A previsão inicial de orçamento para criação do memorial era de R$ 5 milhões. O primeiro de seis aditivos elevou os valores para R$ 14 milhões. A verba veio de um decreto assinado em 2009 pelo então presidente Luiz Inácio Lula da Silva (PT), anulando outras dotações orçamentárias, destinadas ao Funpen (Fundo Penitenciário Nacional) e à Polícia Federal.
No total, o projeto chegou ao valor de R$ 28 milhões, dos quais foram gastos pela UFMG R$ 15,6 milhões --cerca de R$ 3 milhões em pesquisa de conteúdo.
À reportagem a UFMG disse que a execução do projeto seguiu "de forma estrita regras, cronograma de execução financeira e critérios de avaliação estabelecidos pelo Ministério da Justiça".
"A universidade é um patrimônio do nosso país, se mantém (como sempre esteve e estará) à disposição das autoridades, confiante que todas as circunstâncias serão esclarecidas com a análise objetiva e imparcial das evidências", conclui o texto.
Há um mês, em visita a Belo Horizonte para averiguar as instalações, a ministra da Mulher, Família e Direitos Humanos, Damares Alves, avisou que a obra não seria mais destinada ao Memorial da Anistia, porque o governo não tem recursos para terminá-lo.
O Ministério Público Federal em Brasília encaminhou então pedido para que a pasta de Damares respondesse qual seria a nova destinação do espaço. A manifestação lembra que "o Memorial da Anistia Política constitui dever do Estado brasileiro, centrado na agenda da Justiça de Transição".
O órgão respondeu que os planos para o prédio ainda são objeto de estudo e que "nao ha para o Estado dever algum, segundo a ordem juridica estabelecida, de dispender recursos publicos na construcao de um Memorial da Anistia", nem que o mesmo seja feito em Belo Horizonte.
A resposta do Ministérios dos Direitos Humanos também cita a operação da PF e diz que "seria no minimo inconsequente dar continuidade a obra sem a apuração das responsabilidades, dadas as suspeitas que recaem sobre a principal entidade convenente".
INVESTIGAÇÃO DE OBRAS
A criação do Memorial da Anistia consta na sentença do caso Gomes Lund, na Corte Interamericana de Direitos Humanos, como uma das ações que o Estado brasileiro estaria adotando para reparar as violações cometidas durante a ditadura militar (1964-1985).
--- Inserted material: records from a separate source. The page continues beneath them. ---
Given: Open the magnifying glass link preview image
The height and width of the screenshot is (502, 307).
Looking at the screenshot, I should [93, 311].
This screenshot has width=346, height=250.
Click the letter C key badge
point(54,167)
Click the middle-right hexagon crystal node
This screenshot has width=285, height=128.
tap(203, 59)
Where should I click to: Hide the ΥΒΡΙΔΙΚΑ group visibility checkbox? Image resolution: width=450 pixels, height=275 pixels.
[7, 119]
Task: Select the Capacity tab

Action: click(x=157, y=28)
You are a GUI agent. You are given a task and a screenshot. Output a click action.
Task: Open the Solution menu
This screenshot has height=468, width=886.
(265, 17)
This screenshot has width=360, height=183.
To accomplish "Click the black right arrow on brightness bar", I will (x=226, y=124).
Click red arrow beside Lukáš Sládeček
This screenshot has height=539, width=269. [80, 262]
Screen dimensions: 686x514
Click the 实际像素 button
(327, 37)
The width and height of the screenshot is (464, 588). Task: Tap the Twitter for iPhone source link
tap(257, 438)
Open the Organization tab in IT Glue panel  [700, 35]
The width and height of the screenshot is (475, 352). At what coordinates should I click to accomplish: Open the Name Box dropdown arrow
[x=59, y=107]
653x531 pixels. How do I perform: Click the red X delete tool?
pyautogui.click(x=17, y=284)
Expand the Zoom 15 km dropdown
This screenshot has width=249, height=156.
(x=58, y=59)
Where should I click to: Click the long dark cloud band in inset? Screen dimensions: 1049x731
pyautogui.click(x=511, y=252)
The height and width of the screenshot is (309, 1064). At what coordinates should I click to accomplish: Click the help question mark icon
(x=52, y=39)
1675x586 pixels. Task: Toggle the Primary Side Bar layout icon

O Brasil foi condenado pela detenção, tortura e desaparecimento de guerrilheiros no Araguaia.
O memorial deveria ocupar o prédio do Coleginho, onde funcionou a Faculdade de Filosofia e Ciências Humanas da UFMG (Fafich), tombado pela Fundação Municipal de Cultura de Belo Horizonte.
Problemas na fundação do prédio, porém, fizeram com que o projeto fosse revisto e um novo prédio fosse construído no terreno. A obra foi suspensa em setembro de 2016, dois anos depois da previsão de conclusão.
A PF investiga ainda se o pagamento pelas obras condiz com o que foi executado, se houve fraude na licitação e as causas que podem ter afetado a estrutura do Coleginho.
Um inquérito civil para apurar a paralisação dos trabalhos de execução do memorial tramita na Procuradoria da República em Minas Gerais.